L’Université Laval a demandé samedi aux étudiants de quitter rapidement les résidences.
L’Université Laval a demandé samedi aux étudiants de quitter rapidement les résidences.

Casse-tête pour les étudiants étrangers priés de quitter les résidences de l’UL

Dans les derniers jours, des centaines d’étudiants des résidences de l’Université Laval ont reçu le mot d’ordre de quitter le plus rapidement possible. Chloé et Debora, deux étudiantes du campus, font partie de ceux qui vivent «beaucoup de stress» depuis samedi. Venues d’outre-mer, elles n’ont ni famille ni amis pour les héberger dans la région.

L’option de retourner à la maison n’en est pas une non plus. Avec des compagnies aériennes qui diminuent le nombre de vols internationaux pour limiter la propagation de la COVID-19, elles ne considèrent même pas s’aventurer dans les aéroports. La compagnie aérienne Air Canada a d’ailleurs suspendu la majorité de ses voyages à l’étranger et ne compte garder qu’un nombre limité de tracés actifs en provenance du Canada.

Stress

Pour Chloé Page-Travaglianti, une Française déménagée à Québec depuis septembre, la demande de l’Université Laval lui fait vivre des moments qu’elle aurait préféré éviter, raconte-t-elle. «Mes parents sont inquiets de la suite et moi je suis stressée, parce que je n’avais pas prévu faire des cartons à ce moment-ci», déplore l’étudiante qui termine sa deuxième session du baccalauréat en philosophie. 

«Ce n’est pas forcément si compliqué de partir des résidences et on ne nous met pas à la rue, mais c’était plutôt direct comme courriel, ajoute-t-elle.

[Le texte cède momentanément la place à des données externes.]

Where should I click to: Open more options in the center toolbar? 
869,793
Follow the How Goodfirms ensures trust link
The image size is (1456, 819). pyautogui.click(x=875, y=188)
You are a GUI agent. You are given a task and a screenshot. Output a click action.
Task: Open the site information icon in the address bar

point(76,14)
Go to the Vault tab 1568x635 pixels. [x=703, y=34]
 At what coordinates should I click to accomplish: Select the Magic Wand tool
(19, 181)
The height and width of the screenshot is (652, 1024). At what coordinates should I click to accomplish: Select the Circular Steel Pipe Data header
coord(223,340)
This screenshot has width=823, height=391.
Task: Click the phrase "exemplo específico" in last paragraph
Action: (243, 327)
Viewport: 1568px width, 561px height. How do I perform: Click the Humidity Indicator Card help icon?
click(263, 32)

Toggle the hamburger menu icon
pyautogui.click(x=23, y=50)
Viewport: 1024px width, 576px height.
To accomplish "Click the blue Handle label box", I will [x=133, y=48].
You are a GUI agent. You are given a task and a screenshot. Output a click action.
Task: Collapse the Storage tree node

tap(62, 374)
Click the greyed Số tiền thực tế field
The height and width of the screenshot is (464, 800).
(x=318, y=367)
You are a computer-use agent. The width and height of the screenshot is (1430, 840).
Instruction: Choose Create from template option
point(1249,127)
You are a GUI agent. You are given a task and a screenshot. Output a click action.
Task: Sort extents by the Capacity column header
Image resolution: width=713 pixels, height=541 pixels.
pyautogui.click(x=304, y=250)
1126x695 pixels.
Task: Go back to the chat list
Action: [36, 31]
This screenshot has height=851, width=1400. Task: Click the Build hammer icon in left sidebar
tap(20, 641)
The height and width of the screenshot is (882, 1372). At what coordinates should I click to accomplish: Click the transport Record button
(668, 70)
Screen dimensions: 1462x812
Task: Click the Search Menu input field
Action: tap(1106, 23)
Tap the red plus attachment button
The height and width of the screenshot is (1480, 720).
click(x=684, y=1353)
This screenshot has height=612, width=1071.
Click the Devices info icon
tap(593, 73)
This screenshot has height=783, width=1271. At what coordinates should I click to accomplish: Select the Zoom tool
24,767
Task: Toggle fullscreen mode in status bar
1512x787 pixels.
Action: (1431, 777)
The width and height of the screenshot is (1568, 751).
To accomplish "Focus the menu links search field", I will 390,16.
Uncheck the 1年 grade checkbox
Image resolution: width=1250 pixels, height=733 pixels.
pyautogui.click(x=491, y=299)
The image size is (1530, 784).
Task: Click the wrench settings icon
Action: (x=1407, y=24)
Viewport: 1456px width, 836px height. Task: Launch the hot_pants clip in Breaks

C’est surtout que déménager c’est une organisation qui demande du temps et il ne faut pas oublier que nous avons toujours nos cours à compléter.»

L’Université Laval a demandé samedi aux étudiants de quitter rapidement les résidences. Ainsi, les derniers jours, Chloé affirme les avoir passés à rechercher un autre logement où s’établir. Elle a finalement déniché un appartement dans le Vieux-Québec, dans lequel elle pourrait emménager dès la fin de semaine prochaine. 

«Je comptais déjà partir des résidences et j’avais signé un bail pour juillet ailleurs. J’ai vraiment eu de la chance de trouver un appartement sous-loué pour les trois prochains mois», reconnaît Chloé. Son nouveau chez elle appartenait d’ailleurs à une étudiante partie après avoir appris que la session se conclurait majoritairement en ligne. 

«Il me coûtera plus cher, mais au moins j’ai trouvé», soupire l’étudiante. 

Fermer les résidences?

L’Université Concordia et l’Université de Montréal ont pris la décision de fermer définitivement les portes de leurs résidences étudiantes, la semaine dernière. 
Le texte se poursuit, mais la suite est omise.